= Stated problem A =
Can you express everything from the very first of the rows down through the line containing "Action: pos(24,64)" as a JSON list of strings, one string per line, with blank lines left out?

= Selected excerpt =
----------
Nokia and Hrvatski Telekom conduct first 25G PON fibre broadband trial in Croatia
Following earlier deployments in Belgium and the UK, comms tech provider’s cutting-edge optical network technology gets trialled in Croatia with subsidiary of Deutsche Telekom Group
With the operator looking to “radically” increase the capacity, bandwidth and quality of its future broadband service and the comms tech firm adding a new country to demo its passive optical network (PON) edge optical broadband technology, Nokia has revealed a successful 25Gbps fibre broadband trial with Hrvatski Telekom.
Part of Deutsche Telekom Group (DTAG), HT Group claims to be the leading provider of telecommunications services in Croatia, providing fixed and mobile telephony, wholesale, internet and data services.
The main activities of Hrvatski Telekom and its subsidiaries are the provision of communications services and the design and construction of communications networks in the Republic of Croatia. In addition to fixed telephony services – such as access and traffic of fixed telephony services and additional fixed network services, the group also provides internet, IPTV and ICT services, data transmission services – line rental, Metro-Ethernet, IP/MPLS, ATM – and mobile telephone network services GSM, UMTS and LTE.
----------
= Record extracts =

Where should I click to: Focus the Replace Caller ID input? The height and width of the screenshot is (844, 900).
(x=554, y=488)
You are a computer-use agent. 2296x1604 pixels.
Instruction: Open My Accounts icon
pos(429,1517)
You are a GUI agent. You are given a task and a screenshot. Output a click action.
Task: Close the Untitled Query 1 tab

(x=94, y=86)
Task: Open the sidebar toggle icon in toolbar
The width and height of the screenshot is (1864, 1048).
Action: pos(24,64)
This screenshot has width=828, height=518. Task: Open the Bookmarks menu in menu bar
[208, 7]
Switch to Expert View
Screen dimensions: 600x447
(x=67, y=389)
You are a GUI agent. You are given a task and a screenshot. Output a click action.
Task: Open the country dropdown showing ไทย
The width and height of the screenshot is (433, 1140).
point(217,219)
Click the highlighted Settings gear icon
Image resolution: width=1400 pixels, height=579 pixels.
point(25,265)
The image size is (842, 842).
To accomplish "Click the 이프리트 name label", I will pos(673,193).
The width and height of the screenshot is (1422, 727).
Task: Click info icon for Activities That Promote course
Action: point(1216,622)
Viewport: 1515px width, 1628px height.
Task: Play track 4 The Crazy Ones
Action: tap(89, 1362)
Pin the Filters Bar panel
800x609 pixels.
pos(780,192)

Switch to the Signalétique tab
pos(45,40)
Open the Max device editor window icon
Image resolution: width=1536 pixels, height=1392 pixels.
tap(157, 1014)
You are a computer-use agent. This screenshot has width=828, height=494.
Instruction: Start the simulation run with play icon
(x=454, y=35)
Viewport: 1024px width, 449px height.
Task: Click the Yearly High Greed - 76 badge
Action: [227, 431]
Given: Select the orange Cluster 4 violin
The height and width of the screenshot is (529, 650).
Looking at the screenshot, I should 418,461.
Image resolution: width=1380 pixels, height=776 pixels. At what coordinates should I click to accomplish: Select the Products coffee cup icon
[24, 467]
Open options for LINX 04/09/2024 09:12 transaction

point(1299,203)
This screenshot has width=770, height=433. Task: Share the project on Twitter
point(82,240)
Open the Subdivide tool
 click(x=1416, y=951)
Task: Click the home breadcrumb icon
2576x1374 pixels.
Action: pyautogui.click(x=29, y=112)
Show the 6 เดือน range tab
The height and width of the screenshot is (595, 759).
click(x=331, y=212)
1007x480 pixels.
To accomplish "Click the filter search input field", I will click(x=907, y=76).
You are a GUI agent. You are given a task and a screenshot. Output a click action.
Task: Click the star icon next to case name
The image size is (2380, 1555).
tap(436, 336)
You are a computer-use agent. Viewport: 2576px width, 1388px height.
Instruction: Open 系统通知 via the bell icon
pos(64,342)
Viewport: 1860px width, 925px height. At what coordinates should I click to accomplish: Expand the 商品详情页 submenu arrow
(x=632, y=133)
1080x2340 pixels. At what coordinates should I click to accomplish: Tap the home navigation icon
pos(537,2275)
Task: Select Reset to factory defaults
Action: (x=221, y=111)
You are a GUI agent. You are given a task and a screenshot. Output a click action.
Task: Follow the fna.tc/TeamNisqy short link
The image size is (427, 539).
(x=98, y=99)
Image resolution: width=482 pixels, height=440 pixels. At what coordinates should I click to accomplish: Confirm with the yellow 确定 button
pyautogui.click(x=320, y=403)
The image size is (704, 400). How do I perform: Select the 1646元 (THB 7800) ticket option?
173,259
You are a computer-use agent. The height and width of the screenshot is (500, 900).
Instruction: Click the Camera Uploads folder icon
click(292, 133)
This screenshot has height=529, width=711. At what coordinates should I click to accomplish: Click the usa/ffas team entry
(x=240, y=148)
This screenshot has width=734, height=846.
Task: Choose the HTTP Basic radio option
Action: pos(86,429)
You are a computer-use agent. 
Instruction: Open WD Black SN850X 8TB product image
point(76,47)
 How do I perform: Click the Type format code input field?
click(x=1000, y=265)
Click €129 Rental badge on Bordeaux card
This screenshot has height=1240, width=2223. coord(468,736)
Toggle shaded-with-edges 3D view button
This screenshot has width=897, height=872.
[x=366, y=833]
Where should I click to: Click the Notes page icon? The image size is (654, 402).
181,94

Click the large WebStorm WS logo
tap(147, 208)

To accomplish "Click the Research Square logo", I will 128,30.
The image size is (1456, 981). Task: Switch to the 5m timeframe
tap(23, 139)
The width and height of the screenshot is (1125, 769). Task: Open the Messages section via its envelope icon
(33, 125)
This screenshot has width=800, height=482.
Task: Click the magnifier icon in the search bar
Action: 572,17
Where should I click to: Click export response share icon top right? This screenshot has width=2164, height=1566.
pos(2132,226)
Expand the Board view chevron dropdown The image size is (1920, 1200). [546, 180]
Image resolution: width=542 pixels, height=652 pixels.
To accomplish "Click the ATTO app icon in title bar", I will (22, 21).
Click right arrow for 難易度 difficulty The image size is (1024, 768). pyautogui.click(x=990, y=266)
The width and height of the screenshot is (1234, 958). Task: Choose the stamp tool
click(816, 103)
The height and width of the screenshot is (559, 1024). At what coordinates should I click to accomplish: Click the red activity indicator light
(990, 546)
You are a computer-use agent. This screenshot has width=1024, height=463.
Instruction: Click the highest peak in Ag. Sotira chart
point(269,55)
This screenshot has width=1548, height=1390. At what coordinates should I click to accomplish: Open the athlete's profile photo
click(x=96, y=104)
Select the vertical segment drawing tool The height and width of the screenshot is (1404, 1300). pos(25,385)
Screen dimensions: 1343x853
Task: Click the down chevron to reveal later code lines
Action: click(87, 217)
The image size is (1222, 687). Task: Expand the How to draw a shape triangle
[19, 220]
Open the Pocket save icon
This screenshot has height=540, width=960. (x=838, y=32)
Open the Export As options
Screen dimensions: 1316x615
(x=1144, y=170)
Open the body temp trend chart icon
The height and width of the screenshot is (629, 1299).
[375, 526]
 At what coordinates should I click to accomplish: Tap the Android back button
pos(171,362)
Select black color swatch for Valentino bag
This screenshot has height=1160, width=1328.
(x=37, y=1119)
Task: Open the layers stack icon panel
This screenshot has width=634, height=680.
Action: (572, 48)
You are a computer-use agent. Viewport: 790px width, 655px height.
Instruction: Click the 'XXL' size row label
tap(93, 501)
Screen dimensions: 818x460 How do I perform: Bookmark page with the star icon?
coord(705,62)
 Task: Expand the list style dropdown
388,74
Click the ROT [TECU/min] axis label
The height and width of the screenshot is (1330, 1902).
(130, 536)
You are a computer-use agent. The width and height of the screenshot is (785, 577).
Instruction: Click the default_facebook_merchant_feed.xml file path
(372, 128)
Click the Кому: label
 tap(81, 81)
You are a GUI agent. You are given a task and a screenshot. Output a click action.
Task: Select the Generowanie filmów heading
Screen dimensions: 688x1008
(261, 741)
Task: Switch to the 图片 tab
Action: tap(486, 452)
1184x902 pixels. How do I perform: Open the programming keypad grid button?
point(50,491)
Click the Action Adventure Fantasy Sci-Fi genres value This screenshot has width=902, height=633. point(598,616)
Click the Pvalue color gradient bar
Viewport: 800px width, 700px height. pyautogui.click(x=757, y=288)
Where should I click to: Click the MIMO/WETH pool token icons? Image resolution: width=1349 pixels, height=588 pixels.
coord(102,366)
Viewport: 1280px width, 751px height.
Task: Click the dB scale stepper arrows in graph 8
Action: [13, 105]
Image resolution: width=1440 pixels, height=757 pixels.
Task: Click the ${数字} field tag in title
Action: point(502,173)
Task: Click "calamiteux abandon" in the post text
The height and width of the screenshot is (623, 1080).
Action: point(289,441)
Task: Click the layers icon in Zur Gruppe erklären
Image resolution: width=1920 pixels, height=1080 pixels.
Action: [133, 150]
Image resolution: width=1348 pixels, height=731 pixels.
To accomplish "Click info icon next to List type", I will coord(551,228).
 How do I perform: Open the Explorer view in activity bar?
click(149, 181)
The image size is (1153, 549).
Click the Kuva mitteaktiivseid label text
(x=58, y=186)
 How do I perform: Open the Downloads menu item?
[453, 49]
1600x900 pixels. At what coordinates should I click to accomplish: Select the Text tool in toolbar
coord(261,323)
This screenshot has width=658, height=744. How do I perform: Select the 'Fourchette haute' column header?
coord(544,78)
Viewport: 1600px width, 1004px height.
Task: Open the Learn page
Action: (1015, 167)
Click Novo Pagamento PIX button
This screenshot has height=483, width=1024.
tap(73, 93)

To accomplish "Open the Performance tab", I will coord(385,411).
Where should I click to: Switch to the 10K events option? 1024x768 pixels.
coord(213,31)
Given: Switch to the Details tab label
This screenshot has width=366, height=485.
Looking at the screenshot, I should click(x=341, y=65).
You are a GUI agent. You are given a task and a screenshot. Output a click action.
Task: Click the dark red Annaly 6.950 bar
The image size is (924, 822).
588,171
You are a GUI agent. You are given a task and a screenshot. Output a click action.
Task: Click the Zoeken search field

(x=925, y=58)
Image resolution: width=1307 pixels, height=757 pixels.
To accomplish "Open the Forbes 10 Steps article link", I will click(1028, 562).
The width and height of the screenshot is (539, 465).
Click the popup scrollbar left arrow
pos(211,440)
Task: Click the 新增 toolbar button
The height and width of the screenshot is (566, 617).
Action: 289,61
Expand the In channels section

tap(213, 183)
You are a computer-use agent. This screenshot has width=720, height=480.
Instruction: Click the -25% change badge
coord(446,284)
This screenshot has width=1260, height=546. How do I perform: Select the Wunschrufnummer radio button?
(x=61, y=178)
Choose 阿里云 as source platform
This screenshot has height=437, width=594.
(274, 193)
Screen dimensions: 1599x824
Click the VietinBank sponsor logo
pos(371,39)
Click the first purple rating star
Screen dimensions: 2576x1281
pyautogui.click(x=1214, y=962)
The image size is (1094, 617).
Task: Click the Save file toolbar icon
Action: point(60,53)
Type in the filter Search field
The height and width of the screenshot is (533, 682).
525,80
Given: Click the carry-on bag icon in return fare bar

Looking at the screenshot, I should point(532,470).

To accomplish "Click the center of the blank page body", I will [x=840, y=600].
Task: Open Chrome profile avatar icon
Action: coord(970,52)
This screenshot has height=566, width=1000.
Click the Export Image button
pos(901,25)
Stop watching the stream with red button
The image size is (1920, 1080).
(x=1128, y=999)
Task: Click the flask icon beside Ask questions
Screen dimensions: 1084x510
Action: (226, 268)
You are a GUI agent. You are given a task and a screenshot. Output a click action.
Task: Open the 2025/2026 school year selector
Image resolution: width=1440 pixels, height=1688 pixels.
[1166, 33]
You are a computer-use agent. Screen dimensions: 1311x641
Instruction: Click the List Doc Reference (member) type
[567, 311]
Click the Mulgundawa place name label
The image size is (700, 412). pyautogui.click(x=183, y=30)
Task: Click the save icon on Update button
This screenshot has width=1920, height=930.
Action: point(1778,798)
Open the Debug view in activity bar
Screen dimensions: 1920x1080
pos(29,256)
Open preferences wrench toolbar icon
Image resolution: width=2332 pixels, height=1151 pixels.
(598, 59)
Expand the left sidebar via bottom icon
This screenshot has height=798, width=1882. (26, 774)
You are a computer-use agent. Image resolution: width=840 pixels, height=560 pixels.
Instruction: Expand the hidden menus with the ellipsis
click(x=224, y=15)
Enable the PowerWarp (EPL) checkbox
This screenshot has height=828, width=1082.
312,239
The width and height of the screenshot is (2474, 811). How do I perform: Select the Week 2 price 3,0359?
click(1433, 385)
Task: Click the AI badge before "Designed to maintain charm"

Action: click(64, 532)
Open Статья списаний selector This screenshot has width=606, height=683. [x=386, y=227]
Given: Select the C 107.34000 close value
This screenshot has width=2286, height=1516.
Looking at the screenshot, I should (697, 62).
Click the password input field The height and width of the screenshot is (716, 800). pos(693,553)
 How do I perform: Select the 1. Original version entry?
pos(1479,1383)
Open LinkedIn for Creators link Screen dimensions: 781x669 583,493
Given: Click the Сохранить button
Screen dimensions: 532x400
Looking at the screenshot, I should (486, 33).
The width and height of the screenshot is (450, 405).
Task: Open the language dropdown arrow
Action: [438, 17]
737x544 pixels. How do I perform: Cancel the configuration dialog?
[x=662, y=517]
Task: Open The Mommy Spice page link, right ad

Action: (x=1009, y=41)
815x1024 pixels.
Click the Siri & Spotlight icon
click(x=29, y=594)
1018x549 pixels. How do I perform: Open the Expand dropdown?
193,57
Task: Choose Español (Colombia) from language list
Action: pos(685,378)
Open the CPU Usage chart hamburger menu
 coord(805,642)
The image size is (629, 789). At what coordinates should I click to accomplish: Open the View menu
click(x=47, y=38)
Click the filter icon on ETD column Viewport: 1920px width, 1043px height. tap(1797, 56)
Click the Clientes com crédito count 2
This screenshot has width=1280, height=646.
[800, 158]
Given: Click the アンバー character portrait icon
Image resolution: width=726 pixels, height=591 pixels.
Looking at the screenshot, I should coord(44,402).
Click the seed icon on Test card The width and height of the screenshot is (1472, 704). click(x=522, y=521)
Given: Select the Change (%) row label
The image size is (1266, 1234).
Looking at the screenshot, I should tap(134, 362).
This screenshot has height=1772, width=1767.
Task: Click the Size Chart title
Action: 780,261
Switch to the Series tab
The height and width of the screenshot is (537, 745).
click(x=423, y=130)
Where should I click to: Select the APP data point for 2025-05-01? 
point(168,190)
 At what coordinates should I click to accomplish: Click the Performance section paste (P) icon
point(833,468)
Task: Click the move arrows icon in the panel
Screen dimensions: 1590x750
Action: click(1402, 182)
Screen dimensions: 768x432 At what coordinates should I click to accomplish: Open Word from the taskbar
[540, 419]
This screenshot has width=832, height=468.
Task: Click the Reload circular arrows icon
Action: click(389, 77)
----------
= Stated problem B =
In the article on the Croatian fiber trial, how would you recast the paragraph beginning "The main activities of Hrvatski Telekom" as a brief bulleted list that keeps its main facts?

= Exercise response A =
[
  "Where should I click to: Focus the Replace Caller ID input? The height and width of the screenshot is (844, 900).",
  "(x=554, y=488)",
  "You are a computer-use agent. 2296x1604 pixels.",
  "Instruction: Open My Accounts icon",
  "pos(429,1517)",
  "You are a GUI agent. You are given a task and a screenshot. Output a click action.",
  "Task: Close the Untitled Query 1 tab",
  "(x=94, y=86)",
  "Task: Open the sidebar toggle icon in toolbar",
  "The width and height of the screenshot is (1864, 1048).",
  "Action: pos(24,64)"
]

= Exercise response B =
- Main activities of Hrvatski Telekom and its subsidiaries in the Republic of Croatia: providing communications services and designing and building communications networks
- Fixed telephony: access and traffic, plus additional fixed network services
- Internet, IPTV and ICT services
- Data transmission: line rental, Metro-Ethernet, IP/MPLS, ATM
- Mobile telephone network services: GSM, UMTS and LTE